Blanch wild garlic briefly, then blend it with tofu, part of the peas, nutritional yeast, lemon, and seasoning. Cook pasta and the remaining peas in one pot, reserving enough pasta water before draining.
Warm the sauce gently in a skillet, toss in pasta and peas, and loosen with pasta water until silky. Finish with olive oil, black pepper, and extra lemon if needed.
Blend the sauce until completely smooth for the best mouthfeel. If your blender struggles, add hot water in small increments rather than adding extra oil.
Keep the skillet on low heat when finishing. High heat can tighten tofu sauces and dull the fresh garlic flavor.
Swap wild garlic for spinach, kale, or rocket depending on availability. Cannellini beans can replace part of the tofu if you want a thicker, earthier sauce.
For non-vegan variation, finish with grated parmesan or pecorino. The base method still works and needs only minor seasoning adjustment.
This recipe is naturally low in saturated fat and cholesterol-free. Most creaminess comes from tofu and peas, not butter or cream.
If you want to reduce fat further, cut olive oil by half and add a bit more pasta water during the final toss.

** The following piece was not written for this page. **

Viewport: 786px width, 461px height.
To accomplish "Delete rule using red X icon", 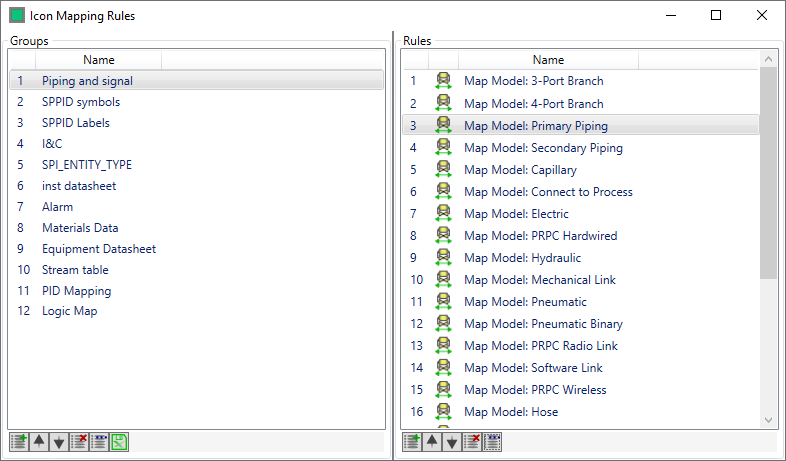I will click(x=472, y=442).
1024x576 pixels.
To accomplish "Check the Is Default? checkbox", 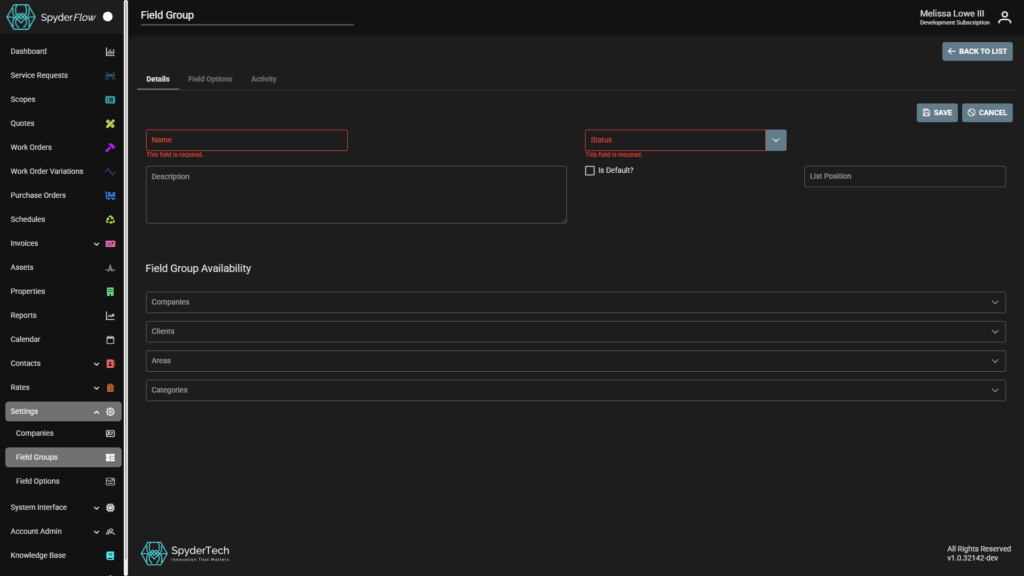I will [590, 170].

Blend sauce up to two days ahead and refrigerate in a sealed container. Cook pasta fresh for the best texture, then combine just before serving.
Leftovers reheat well over low heat with a splash of water. Stir often to keep sauce smooth.
Frozen peas and pantry pasta make this a low-cost weeknight option. When wild garlic is unavailable, spinach is usually the most affordable substitute.
Nutritional yeast is optional if unavailable; increase salt, pepper, and lemon slightly to maintain flavor balance.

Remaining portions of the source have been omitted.